[PROVIDED ENTRIES — start]

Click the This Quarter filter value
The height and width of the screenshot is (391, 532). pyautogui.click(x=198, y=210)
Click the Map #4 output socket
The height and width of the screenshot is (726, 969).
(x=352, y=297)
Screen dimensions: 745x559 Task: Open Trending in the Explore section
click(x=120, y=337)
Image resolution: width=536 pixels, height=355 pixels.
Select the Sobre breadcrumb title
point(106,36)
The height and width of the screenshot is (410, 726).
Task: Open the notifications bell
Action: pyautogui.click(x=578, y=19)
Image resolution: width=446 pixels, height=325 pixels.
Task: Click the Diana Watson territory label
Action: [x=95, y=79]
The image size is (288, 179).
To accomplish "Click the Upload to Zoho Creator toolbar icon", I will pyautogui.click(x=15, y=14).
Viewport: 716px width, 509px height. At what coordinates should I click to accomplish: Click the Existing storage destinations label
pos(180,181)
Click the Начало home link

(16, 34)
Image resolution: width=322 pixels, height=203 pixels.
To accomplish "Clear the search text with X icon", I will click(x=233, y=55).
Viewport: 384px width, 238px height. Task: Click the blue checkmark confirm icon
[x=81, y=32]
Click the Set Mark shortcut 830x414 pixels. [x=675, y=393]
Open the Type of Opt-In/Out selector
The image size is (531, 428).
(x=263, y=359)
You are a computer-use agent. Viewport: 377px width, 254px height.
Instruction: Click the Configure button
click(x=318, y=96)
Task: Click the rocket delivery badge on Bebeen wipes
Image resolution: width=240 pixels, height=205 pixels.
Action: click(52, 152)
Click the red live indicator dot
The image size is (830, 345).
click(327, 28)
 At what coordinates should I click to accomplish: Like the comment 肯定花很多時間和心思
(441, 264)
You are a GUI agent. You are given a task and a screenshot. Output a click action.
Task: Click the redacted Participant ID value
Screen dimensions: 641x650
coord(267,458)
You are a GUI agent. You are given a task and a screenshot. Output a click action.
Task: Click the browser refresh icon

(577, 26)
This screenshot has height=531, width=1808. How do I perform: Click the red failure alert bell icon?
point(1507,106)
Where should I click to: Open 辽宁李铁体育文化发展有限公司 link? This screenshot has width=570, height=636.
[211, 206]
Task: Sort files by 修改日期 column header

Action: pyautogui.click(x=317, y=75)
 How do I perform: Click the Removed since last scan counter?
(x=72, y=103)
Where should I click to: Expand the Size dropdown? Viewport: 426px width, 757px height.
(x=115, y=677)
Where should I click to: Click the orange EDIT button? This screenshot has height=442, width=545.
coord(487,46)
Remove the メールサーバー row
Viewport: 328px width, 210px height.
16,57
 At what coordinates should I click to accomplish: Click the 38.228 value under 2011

[PROVIDED ENTRIES — finish]

Give back the records word for word. Start at the first line, end at the line containing "Click the Set", and include both.

Click the This Quarter filter value
The height and width of the screenshot is (391, 532). pyautogui.click(x=198, y=210)
Click the Map #4 output socket
The height and width of the screenshot is (726, 969).
(x=352, y=297)
Screen dimensions: 745x559 Task: Open Trending in the Explore section
click(x=120, y=337)
Image resolution: width=536 pixels, height=355 pixels.
Select the Sobre breadcrumb title
point(106,36)
The height and width of the screenshot is (410, 726).
Task: Open the notifications bell
Action: pyautogui.click(x=578, y=19)
Image resolution: width=446 pixels, height=325 pixels.
Task: Click the Diana Watson territory label
Action: [x=95, y=79]
The image size is (288, 179).
To accomplish "Click the Upload to Zoho Creator toolbar icon", I will pyautogui.click(x=15, y=14).
Viewport: 716px width, 509px height. At what coordinates should I click to accomplish: Click the Existing storage destinations label
pos(180,181)
Click the Начало home link

(16, 34)
Image resolution: width=322 pixels, height=203 pixels.
To accomplish "Clear the search text with X icon", I will click(x=233, y=55).
Viewport: 384px width, 238px height. Task: Click the blue checkmark confirm icon
[x=81, y=32]
Click the Set Mark shortcut 830x414 pixels. [x=675, y=393]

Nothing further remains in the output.